His words were the slice of a blade. No, that wouldn’t do at all. Baldur would torment her and try to bed her. The melder was my find; if anyone were to ruin her, the right belonged to me.

The captain has units of Stav to oversee. I will guard the melder.

King Damir grinned. “As I thought. I’m told you already did. Had an encounter with a wolf, did you? Not that I’m surprised. Dravens like to send their little pets after us anytime a soul bone is used.”

The king was not wrong. When he used Lyra to fasten more bones to grow his twisted empire, more attacks would come.

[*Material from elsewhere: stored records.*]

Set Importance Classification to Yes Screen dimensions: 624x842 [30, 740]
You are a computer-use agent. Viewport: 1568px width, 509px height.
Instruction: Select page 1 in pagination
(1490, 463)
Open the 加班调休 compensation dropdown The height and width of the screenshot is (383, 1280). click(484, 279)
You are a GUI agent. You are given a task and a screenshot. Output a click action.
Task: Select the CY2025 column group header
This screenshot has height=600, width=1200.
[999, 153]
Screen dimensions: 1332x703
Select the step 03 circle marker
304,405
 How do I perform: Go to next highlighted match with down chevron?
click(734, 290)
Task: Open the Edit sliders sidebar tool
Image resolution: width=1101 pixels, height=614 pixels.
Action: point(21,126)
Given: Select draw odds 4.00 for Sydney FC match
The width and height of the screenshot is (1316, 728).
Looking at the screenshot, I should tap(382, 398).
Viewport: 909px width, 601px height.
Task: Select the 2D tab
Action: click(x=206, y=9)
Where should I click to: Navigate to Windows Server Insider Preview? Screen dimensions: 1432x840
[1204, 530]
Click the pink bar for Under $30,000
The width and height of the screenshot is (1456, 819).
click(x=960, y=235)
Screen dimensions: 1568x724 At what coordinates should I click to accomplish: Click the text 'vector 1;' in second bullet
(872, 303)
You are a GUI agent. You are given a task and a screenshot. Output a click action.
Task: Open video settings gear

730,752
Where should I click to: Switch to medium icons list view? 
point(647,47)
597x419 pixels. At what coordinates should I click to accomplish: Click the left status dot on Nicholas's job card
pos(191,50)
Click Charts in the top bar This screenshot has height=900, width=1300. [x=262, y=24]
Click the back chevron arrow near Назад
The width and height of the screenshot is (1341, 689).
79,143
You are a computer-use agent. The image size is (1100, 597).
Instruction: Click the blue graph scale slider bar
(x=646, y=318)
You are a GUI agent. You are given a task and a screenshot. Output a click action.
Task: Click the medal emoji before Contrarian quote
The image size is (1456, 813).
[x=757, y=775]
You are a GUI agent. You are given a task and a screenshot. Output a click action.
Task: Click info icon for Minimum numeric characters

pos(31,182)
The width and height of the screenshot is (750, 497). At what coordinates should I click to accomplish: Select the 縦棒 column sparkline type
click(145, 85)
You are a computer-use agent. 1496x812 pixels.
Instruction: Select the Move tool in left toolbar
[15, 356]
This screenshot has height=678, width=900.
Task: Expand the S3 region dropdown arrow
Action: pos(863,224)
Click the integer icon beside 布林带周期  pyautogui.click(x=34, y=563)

Baldur slurped the last drops of ale from his drinking horn, then sloppily wiped his mouth with the back of his arm. “How’d it feel, Ashwood, killing one of your folk’s pups?”

I did not kill the wolf.

“Ah, did you flee like a little, frightened girl?”

“Watch yourself, Captain,” Thane snapped. “You speak recklessly toward my Sentry. Continue and I will enjoy taking out your tongue.”

It was not often the prince showed the darker edges of his soul, but when he did it captivated the whole of a room.

Baldur’s sun-roughened cheeks flushed. “Apologies, my prince. It is the drink and the long journey talking.”